** MATERIAL FOR THE TASK follows **

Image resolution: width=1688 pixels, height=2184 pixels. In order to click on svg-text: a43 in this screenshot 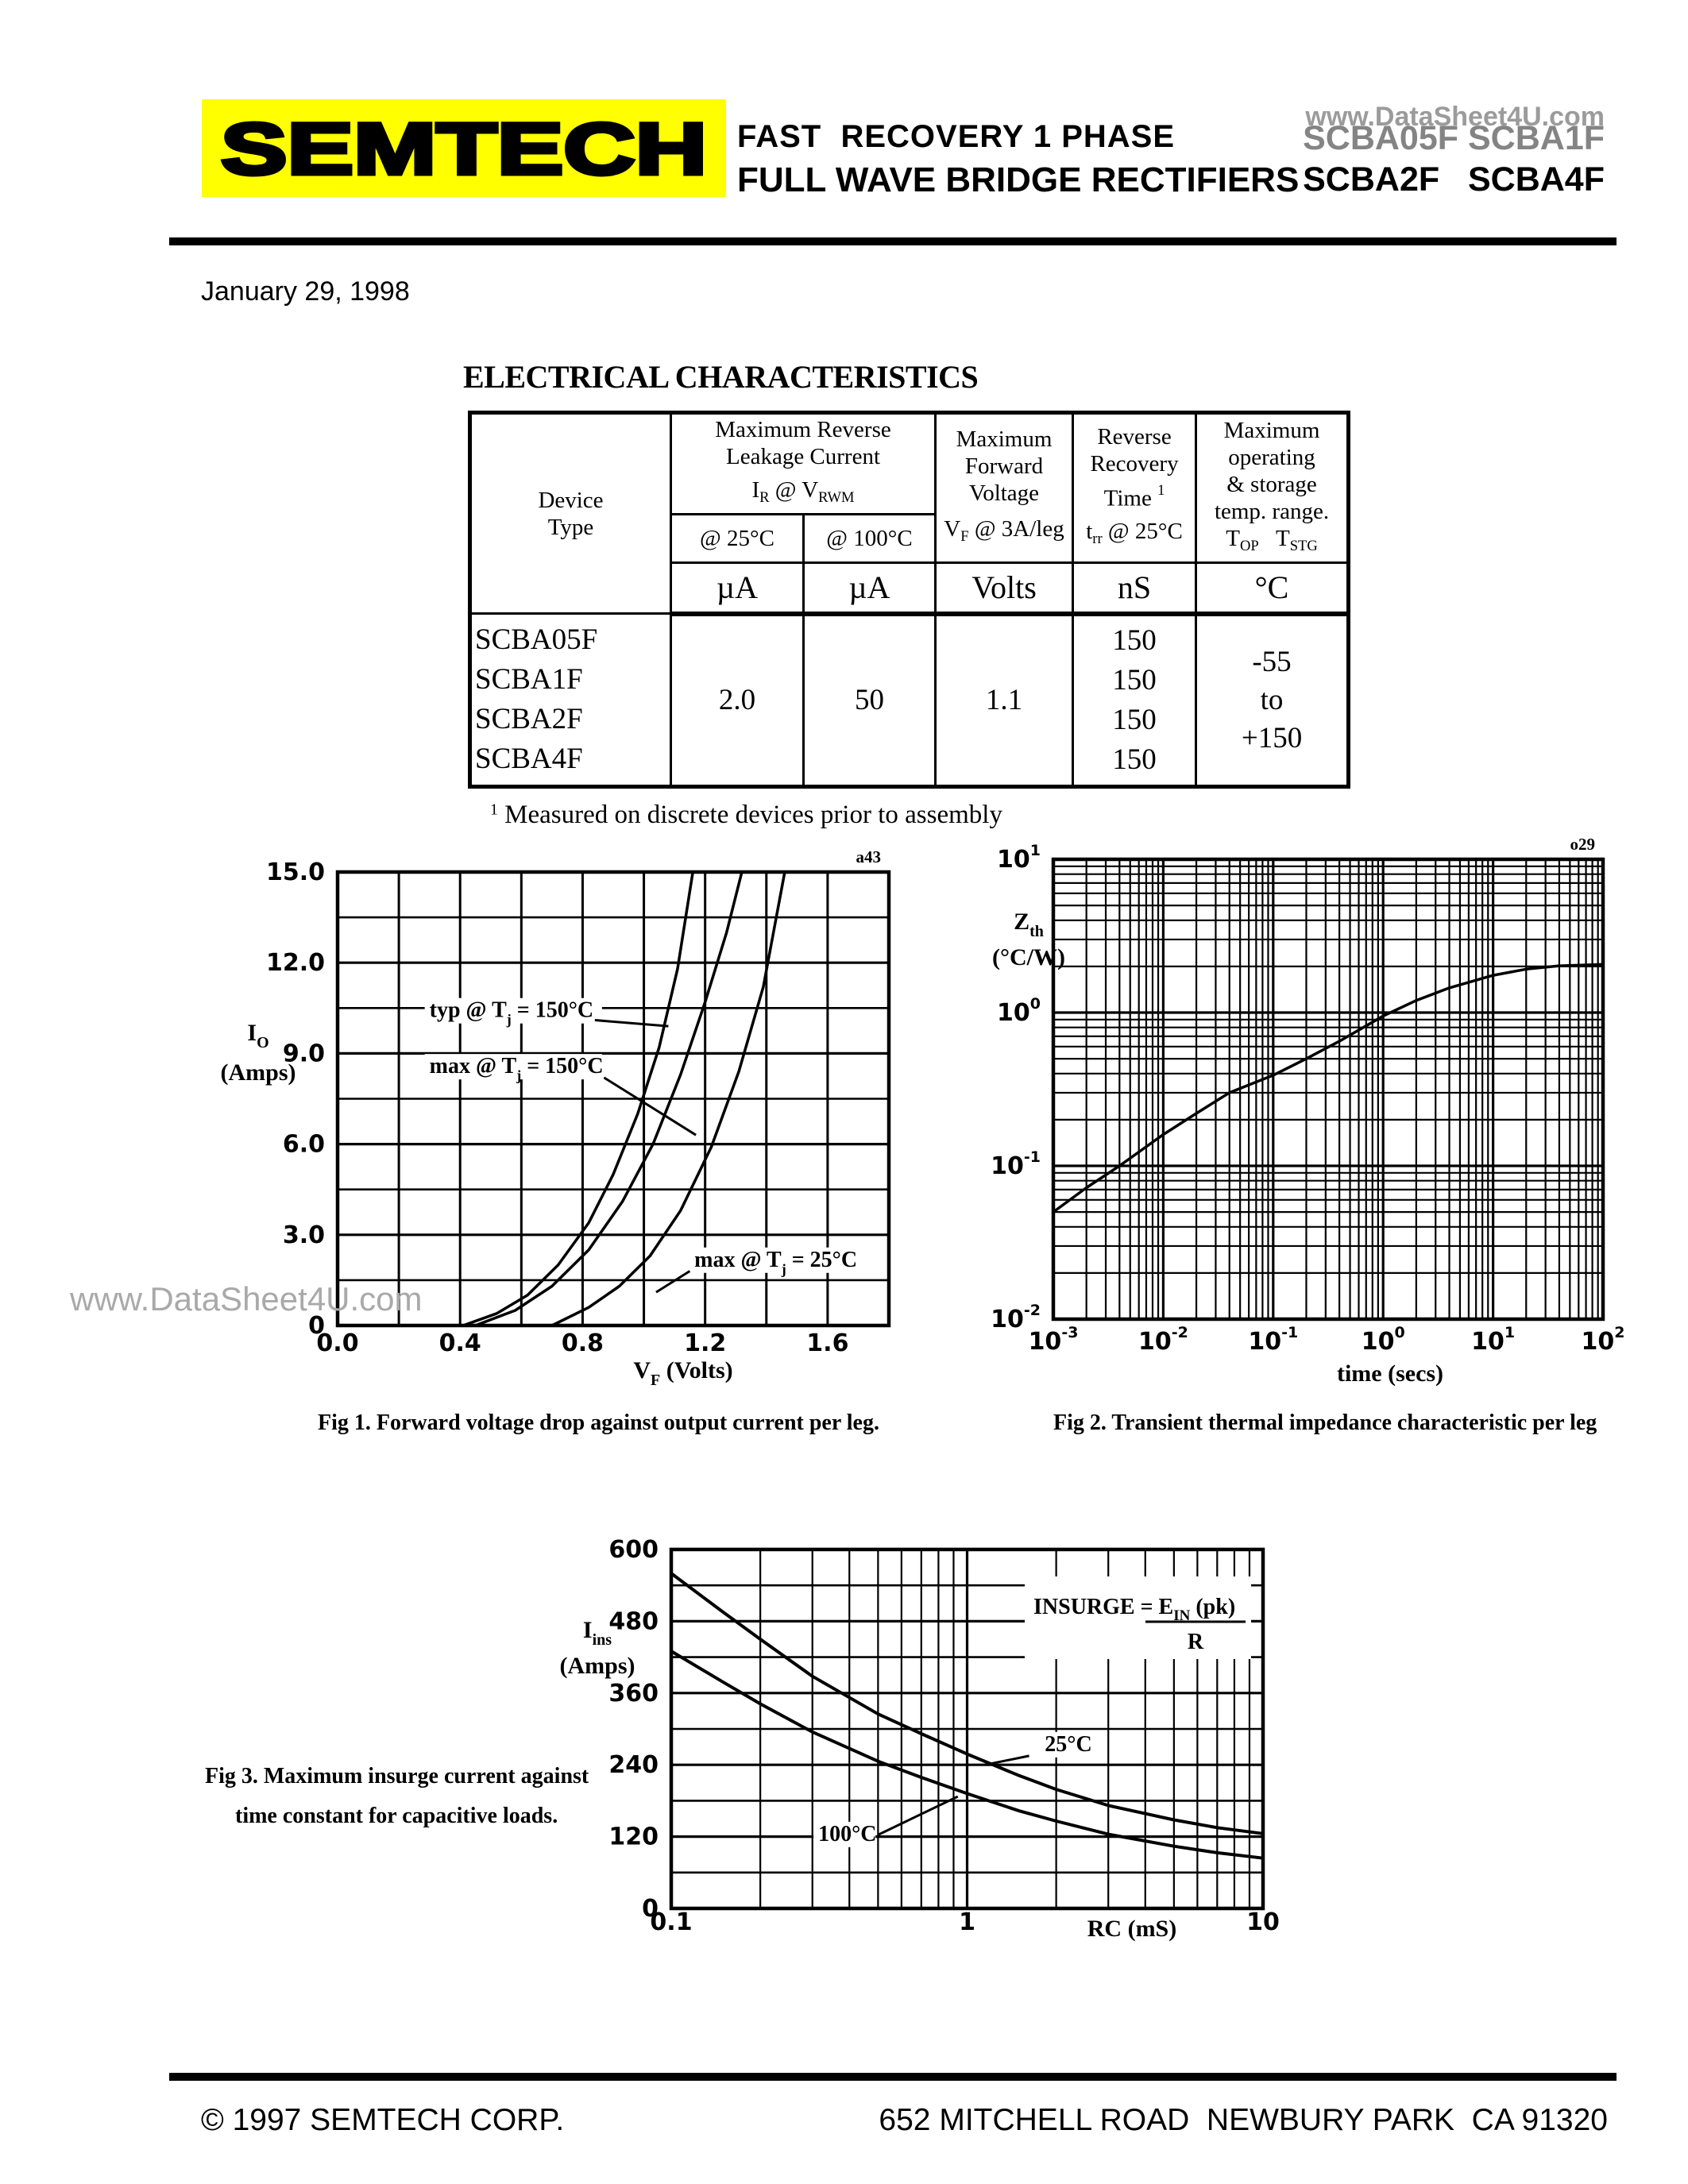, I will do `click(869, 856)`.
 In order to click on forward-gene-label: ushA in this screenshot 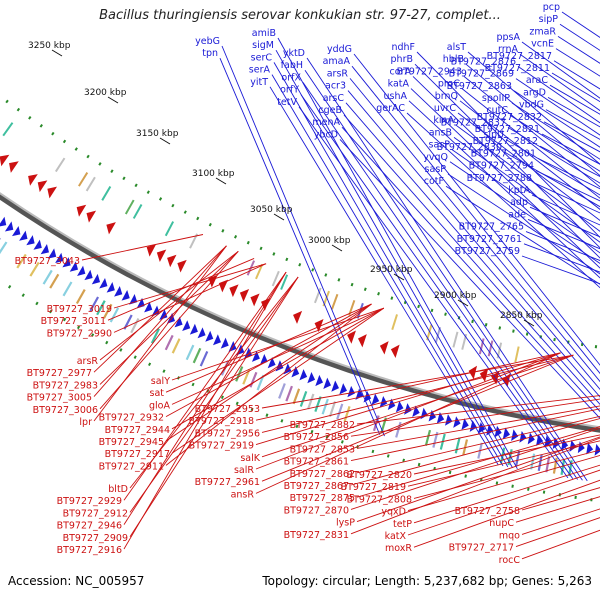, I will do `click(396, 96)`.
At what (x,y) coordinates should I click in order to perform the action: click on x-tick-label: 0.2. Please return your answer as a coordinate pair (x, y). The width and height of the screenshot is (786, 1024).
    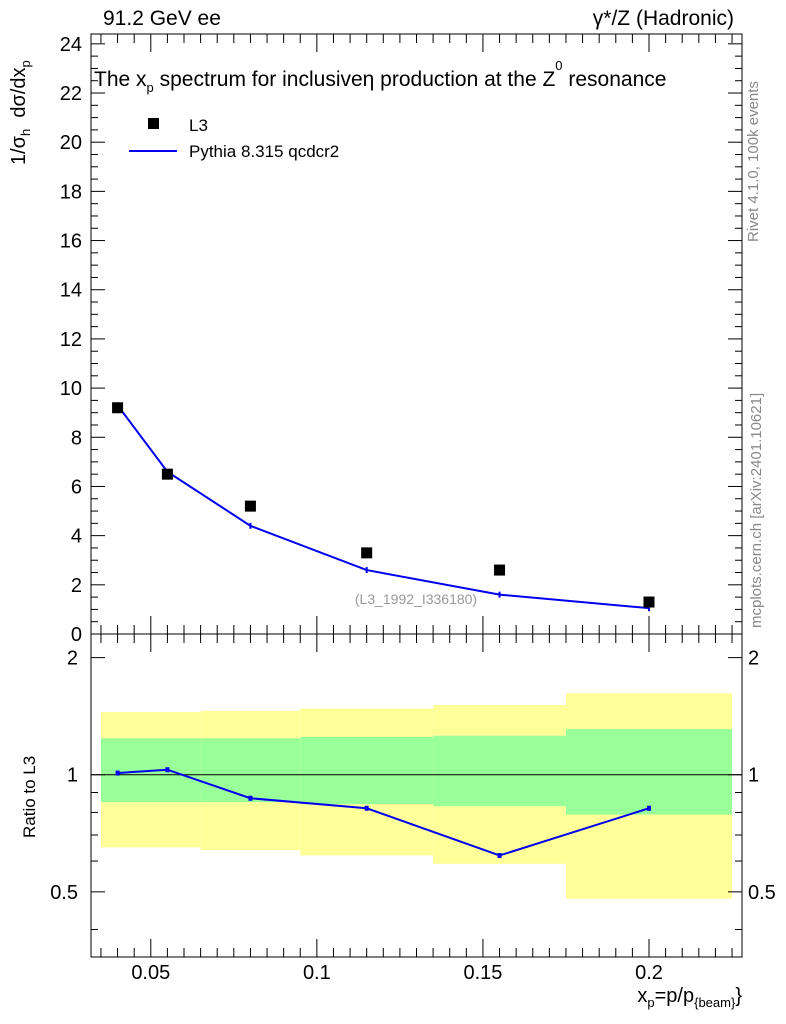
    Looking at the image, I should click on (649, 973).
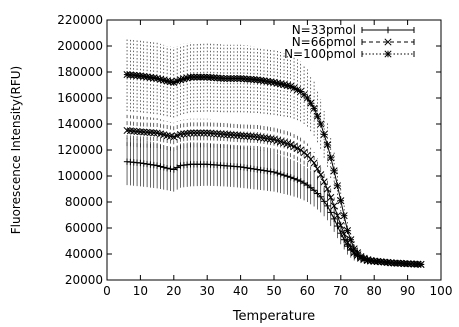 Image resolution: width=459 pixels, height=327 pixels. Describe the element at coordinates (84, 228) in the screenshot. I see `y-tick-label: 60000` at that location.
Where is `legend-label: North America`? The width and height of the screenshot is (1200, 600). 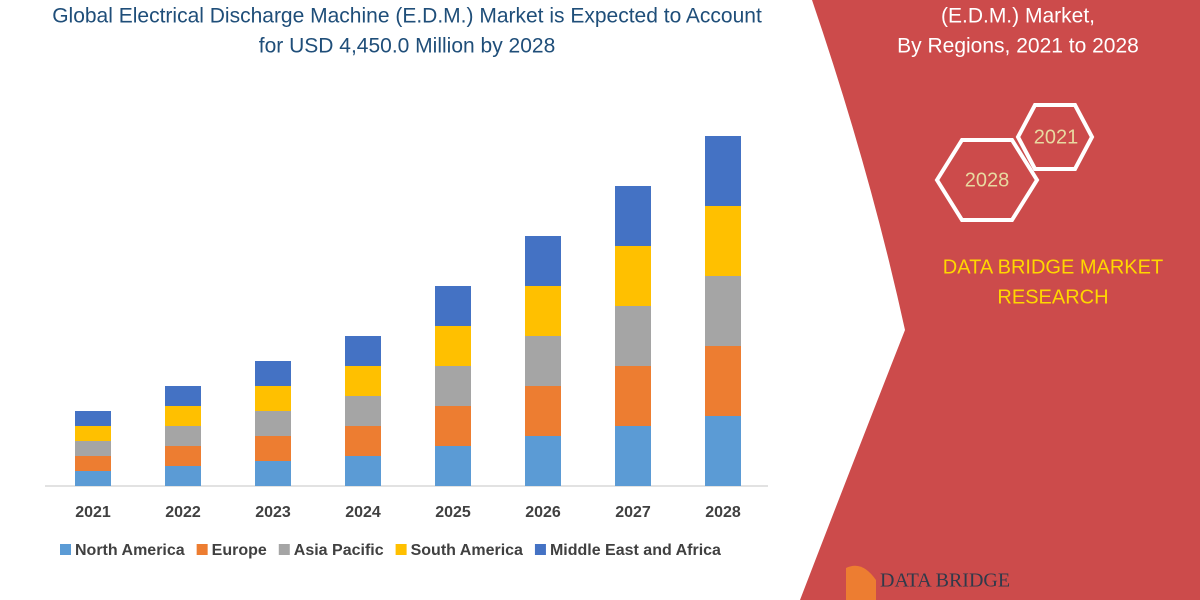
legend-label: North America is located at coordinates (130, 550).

** End of MATERIAL FOR THE TASK **

Arrange the lines from the one containing "is (1200, 600)." through the end of the lines as a two-column CSV with columns named text and answer. Give one row for each line and its answer, put each value in its own quoted field, turn any line breaks into spaces, and leave the pictures out.

text,answer
"Where is `legend-label: North America`? The width and height of the screenshot is (1200, 600).","legend-label: North America is located at coordinates (130, 550)."